Overall, 8% (n = 36) of patients experienced an adverse joint event
after receiving a steroid joint injection. These individuals ranged in
age from 37 to 79 years (mean age, 57 years) and most (72%) showed
moderate osteoarthritis at baseline. They received an average of 1.4
injections and developed joint complications anywhere between 2 to 15
months after injection, with an average of 7 months.
The authors identified four main adverse joint events after steroid
joint injections. The most common was accelerated progression of
osteoarthritis, found in 6% of individuals (n = 26).
The second most common adverse joint event was subchondral
insufficiency fracture, found in 0.9% (n = 4) of individuals.
Subchondral insufficiency fracture has traditionally been thought to
occur in older individuals with weak bones, but recent evidence suggests
it may be more common and affect younger patients.
The condition is potentially underdiagnosed due to lack of awareness.

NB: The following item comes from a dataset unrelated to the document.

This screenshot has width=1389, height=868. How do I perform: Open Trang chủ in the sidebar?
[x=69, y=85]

Delayed diagnosis can lead to joint damage and eventual joint
replacement. Diagnosis is important before giving steroid joint
injections, which can impair healing in these kinds of fractures,
according to the authors.
In addition, osteonecrosis and rapid joint destruction each affected 0.7% (n = 3) of patients, respectively.

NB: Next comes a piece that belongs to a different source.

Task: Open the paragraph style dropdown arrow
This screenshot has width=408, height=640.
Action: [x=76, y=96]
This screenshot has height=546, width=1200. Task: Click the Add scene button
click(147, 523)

Osteonecrosis refers to decreased blood flow to the bone that can
cause breakdown of the bone, eventual fracture, and need for joint
replacement. Patients with osteonecrosis but without fracture sometimes
receive steroid joint injections. The authors emphasize the need to
inform such patients that steroid joint injections could potentially
worsen their condition.
They also note that rapid joint destruction and accelerated bone loss
may occur after the first steroid injection and in patients without
evidence of underlying disease on x-ray. In these patients, they suggest
closely reviewing the need for injection and repeating x-rays before
giving further injections.
The authors conclude: “The radiology community should actively engage
in high-quality research to further understand these adverse joint
findings and how they possibly relate to [intra-articular
corticosteroid] injections to prevent or minimize complications.”
In an
accompanying editorial,
Richard Kijowski, MD, of the University of Wisconsin School of Medicine
and Public Health, notes several limitations of the study, including
the small number of patients and lack of standardized methods.

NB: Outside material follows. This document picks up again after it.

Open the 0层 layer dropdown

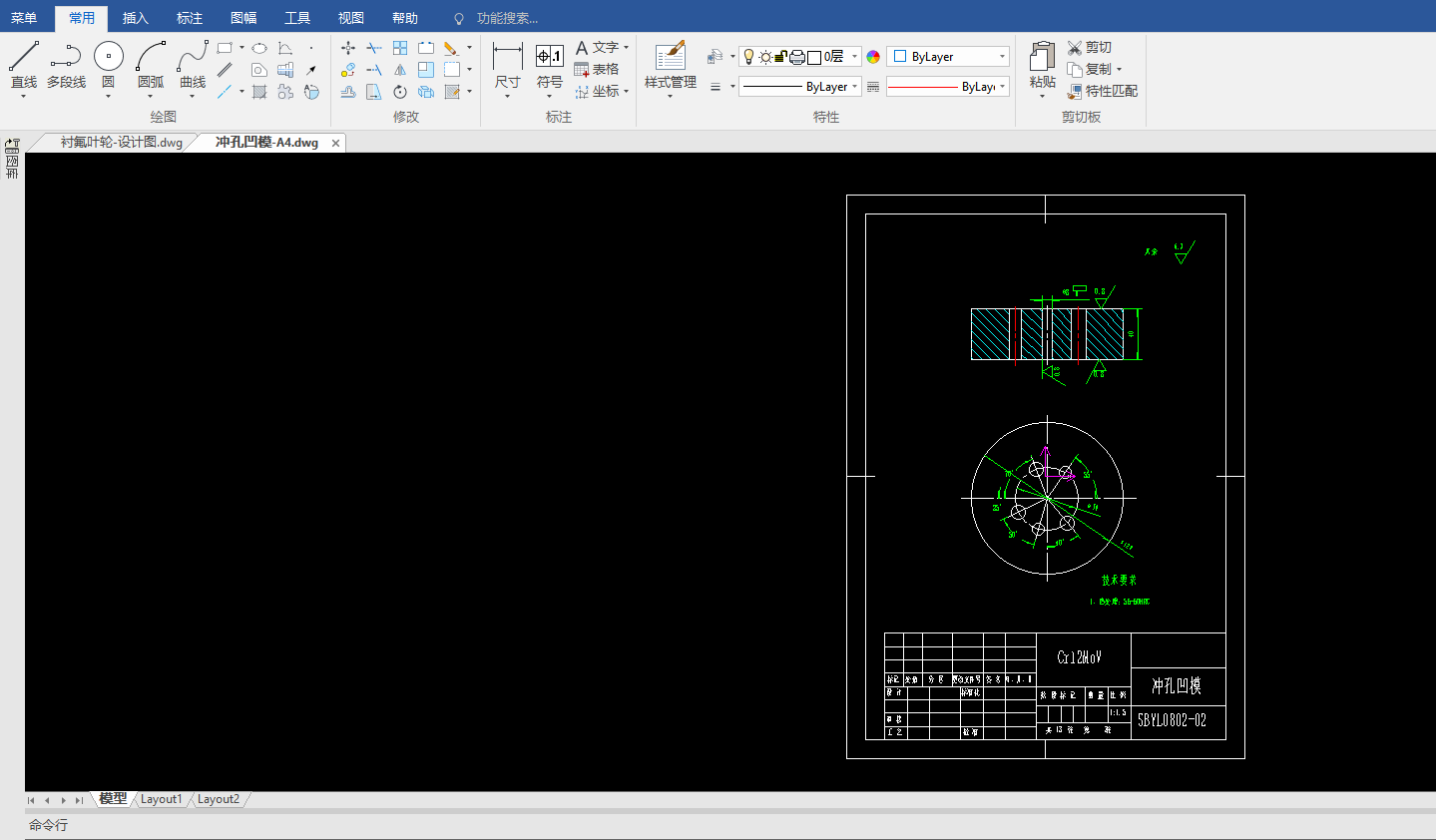(854, 57)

“The report is neither a prospective clinical trial nor a
retrospective observational study…The objective is to educate
radiologists that the intra-articular corticosteroid injection they
routinely perform with little, if any, thought about long-term safety
may cause more harm than benefit,” he writes.
He agreed with the authors about the importance of informed consent.
“Patients might be more than willing to take the small risk of an
adverse joint event requiring eventual joint replacement for the
possibility of at least some degree of pain relief after intra-articular
corticosteroid injection,” he concludes. “However, patients have the
right to make this decision for themselves, and this requires
radiologists to discuss all potential risks and benefits with the
patient when obtaining written informed consent.”
The study authors acknowledge that they could not determine whether
these adverse joint events were already present when patients had their
steroid joint injections, or if the injections caused these problems.
One or more authors owns shares in and/or has been a consultant
for one or more of the following: Boston Imaging Core Lab, TissueGene,
Merck Serono, Pfizer, AstraZeneca, Galapagos, and/or Roche. Kijowski has
disclosed no relevant financial relationships.
Radiology. Published online October 15, 2019.